アパレルEC最大手のZOZOTOWNを運営する、スタートトゥデイ。彼らが先日リリースしたモバイルアプリ「WEAR」は、O2Oソリューションの最新型のひとつといってもよい。

なにが新しいかというと、店舗側とブランド側双方が自発的に参加することで成立するモデルだからだ。具体的にいうと、店舗は商品にZOZOTOWNのデータベースにアクセスするバーコードを用意する。スマートフォンにインストールされたWEARでそれを読み取ると、商品のサイズ違いやカラーバリエーション、おススメのコーディネートなどの情報を受け取ることができる。さらに、その店舗にはない商品をZOZOTOWNで購入することもできるという仕組みだ。つまり店舗をショールーム扱い(ショールーミング)することで、直に商品を確かめてもらいつつ、購入自体はECサイトで行なう。

これをO2Oと呼んでいいかは、正直微妙だ。消費者は店舗で商品を確かめたいから、実際の店舗(オフライン)に向かうかもしれないが、買うのはEC(オンライン)だ。商品を卸しているブランドおよび直営店であれば、どこで商品を買ってもらっても同じことなので、あえてショールーミング化を甘んじて受けるかもしれないが、百貨店ではそうはいかない。

米国では、Kindleで商品の価格チェックをしたうえで店舗にいながら購入はAmazonで行なう、という事例が多く見られたため、ウォルマートなどの大手流通業者はKindleの利用を店内では禁止しようとしたし、自分たち自身がオンラインカタログ用のデバイスと配送機能をもつことで、Amazonに対抗しようとした。

一般的に発生しているショールーミングでは、特定の業者と特定のブランド、特定の店舗という動きではなく、店舗で商品を確かめ、今度は比較サイトなどでもっとも安く買えるECサイトを探すという動きだ。だから、ZOZOTOWNのように、ブランド側とタッグを組んで流通業者を中抜きするという動きは新しい。

流通業者側も、店舗内で消費者がWEARを使う際に必ずチェックイン機能を使って、自分がどの店をショールームとして使っているのかを特定し、スタートトゥデイがその店舗に対してコミッションを払うことに同意したことで、態度を軟化しているようだ。WEARがO2O効果をもち、実際に店舗に訪れる潜在客が増えるのであれば、甘んじてスタートトゥデイの提案を受けてみようということだろう。
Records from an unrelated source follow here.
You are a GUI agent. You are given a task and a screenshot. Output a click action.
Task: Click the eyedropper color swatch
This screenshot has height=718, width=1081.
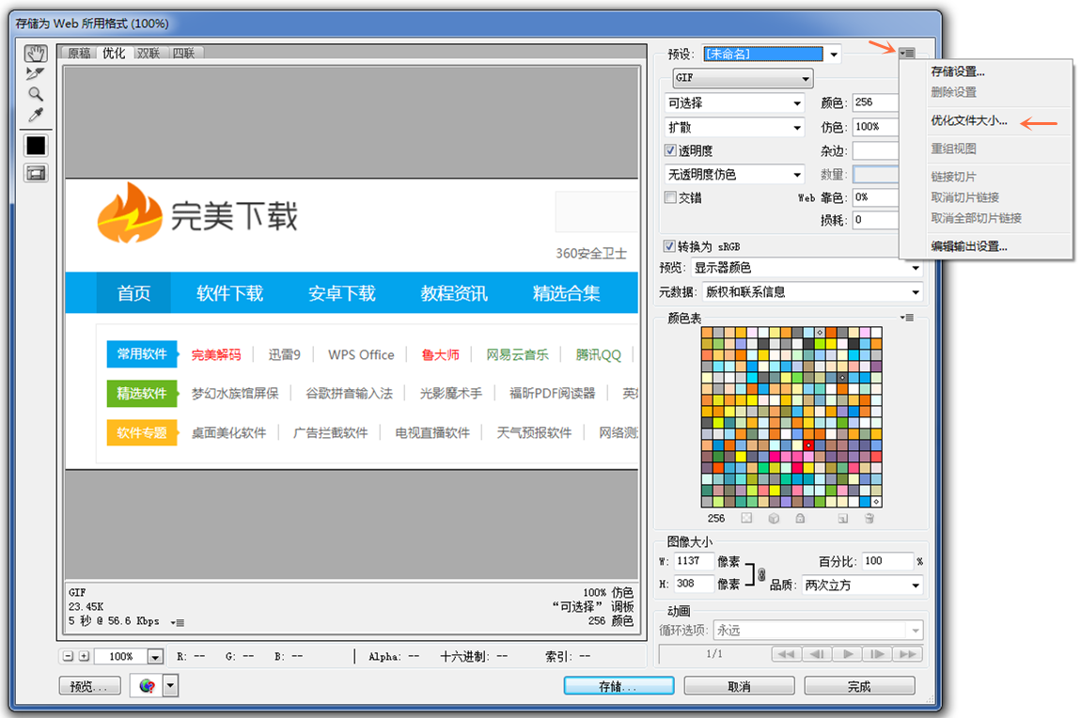[35, 146]
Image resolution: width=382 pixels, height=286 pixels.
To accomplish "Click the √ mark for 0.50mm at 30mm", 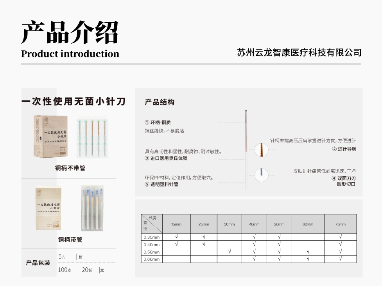I will click(x=229, y=250).
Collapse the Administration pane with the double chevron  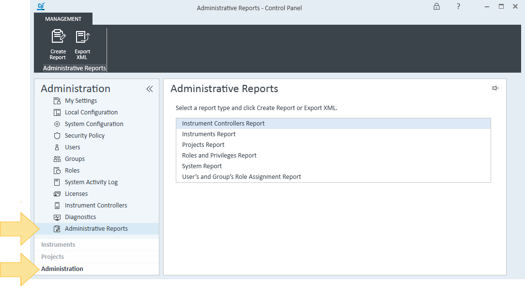tap(149, 89)
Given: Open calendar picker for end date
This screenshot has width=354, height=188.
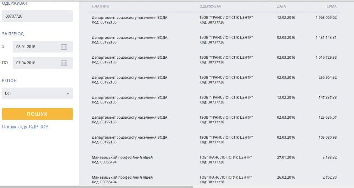Looking at the screenshot, I should pos(64,63).
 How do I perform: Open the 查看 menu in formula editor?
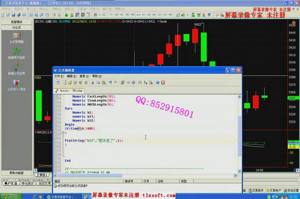(84, 76)

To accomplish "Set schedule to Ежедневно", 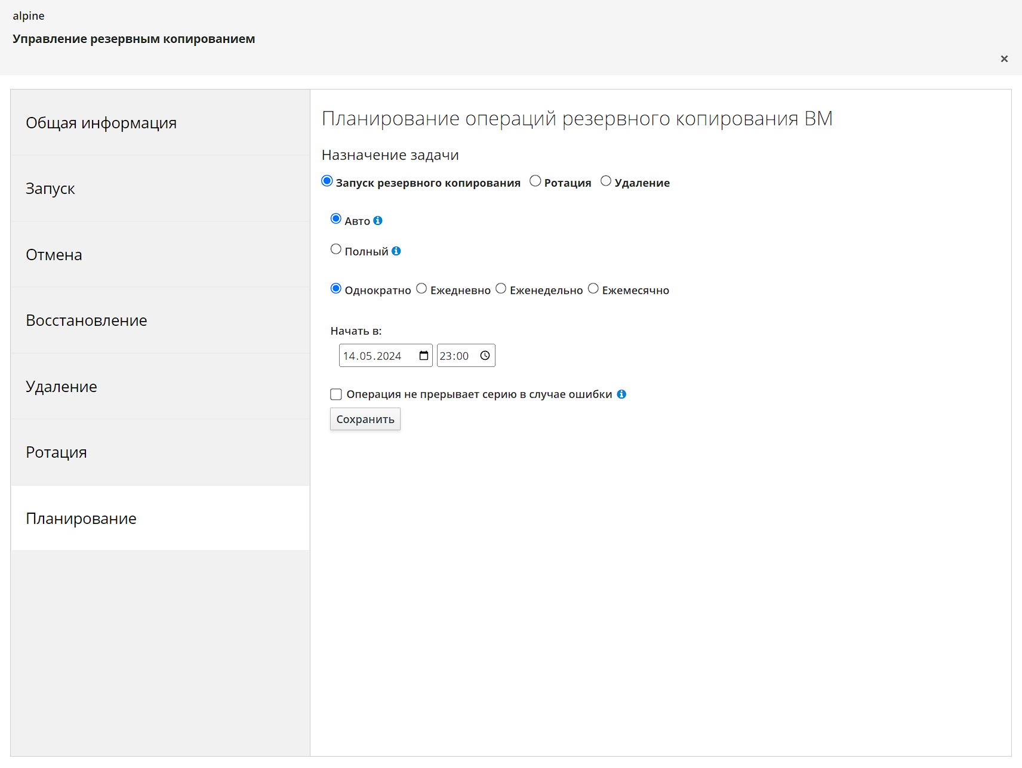I will pos(421,289).
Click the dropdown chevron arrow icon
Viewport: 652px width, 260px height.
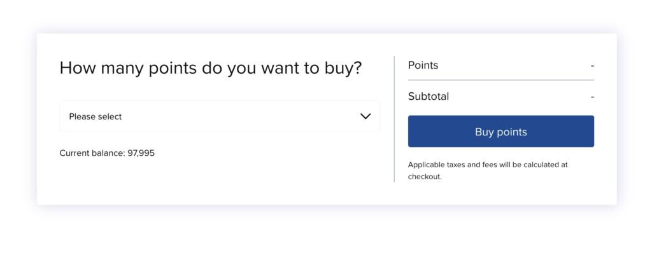365,116
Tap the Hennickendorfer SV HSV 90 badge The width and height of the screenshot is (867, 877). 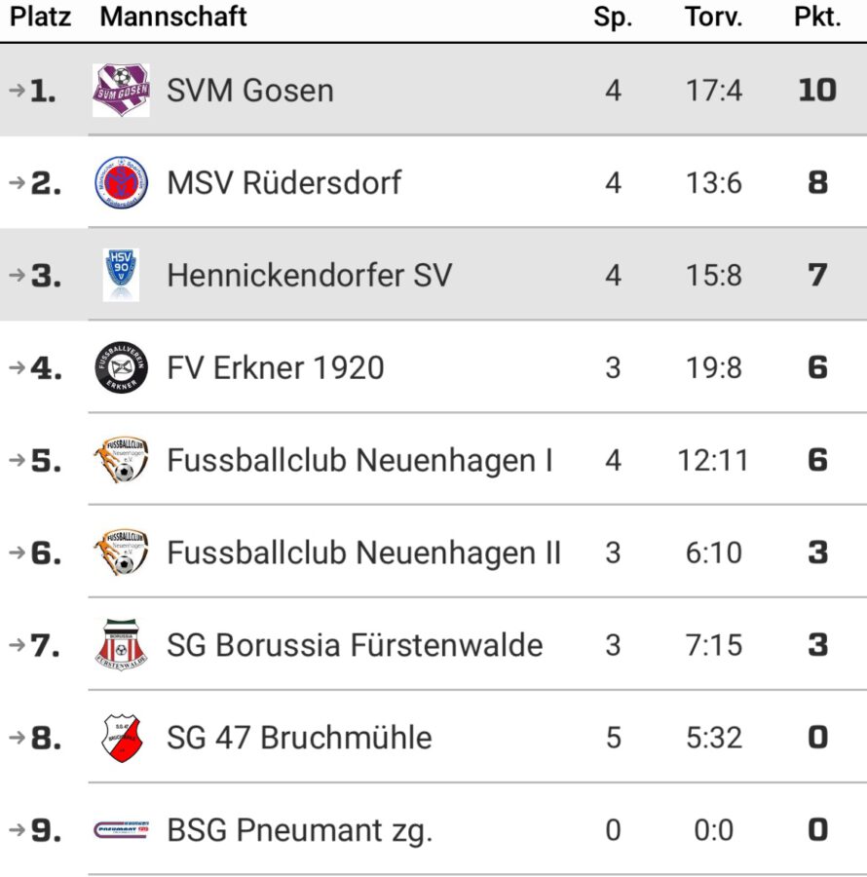pos(121,275)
店舗で買うことを選択する消費者も少なくないだろうし、その場に欲しい商品がないことで販売機会を失うのであれば、少しでもコミッションを受け取れるほうがいいと考えているかもしれない。

いずにしても、これまでのO2Oは、インターネットから実店舗に来店させて、そこで消費行動をしてもらうというのが約束事だった。しかし近年、来店はするが結局オンラインで買う、というループを描くソリューションを店舗側が受けるような不思議な現象をみせるようになった。

ホテルやパチンコのような装置産業はもちろん、レストランのようにその場で消費を行なわざるをえない事業であれば、O2Oを純粋に追求できると思うが、アパレルをはじめとして商品を持ち帰る(配送できる)ものや、どこでも買おうと思えば買えるような商品を扱う小売流通の場合は、O2O2O(オンラインからオフラインへ、そしてまたオンラインへ)というループの中で、利益率をどんどん下落させてしまう大きなリスクを、どう回避するかを考えなければならないだろう。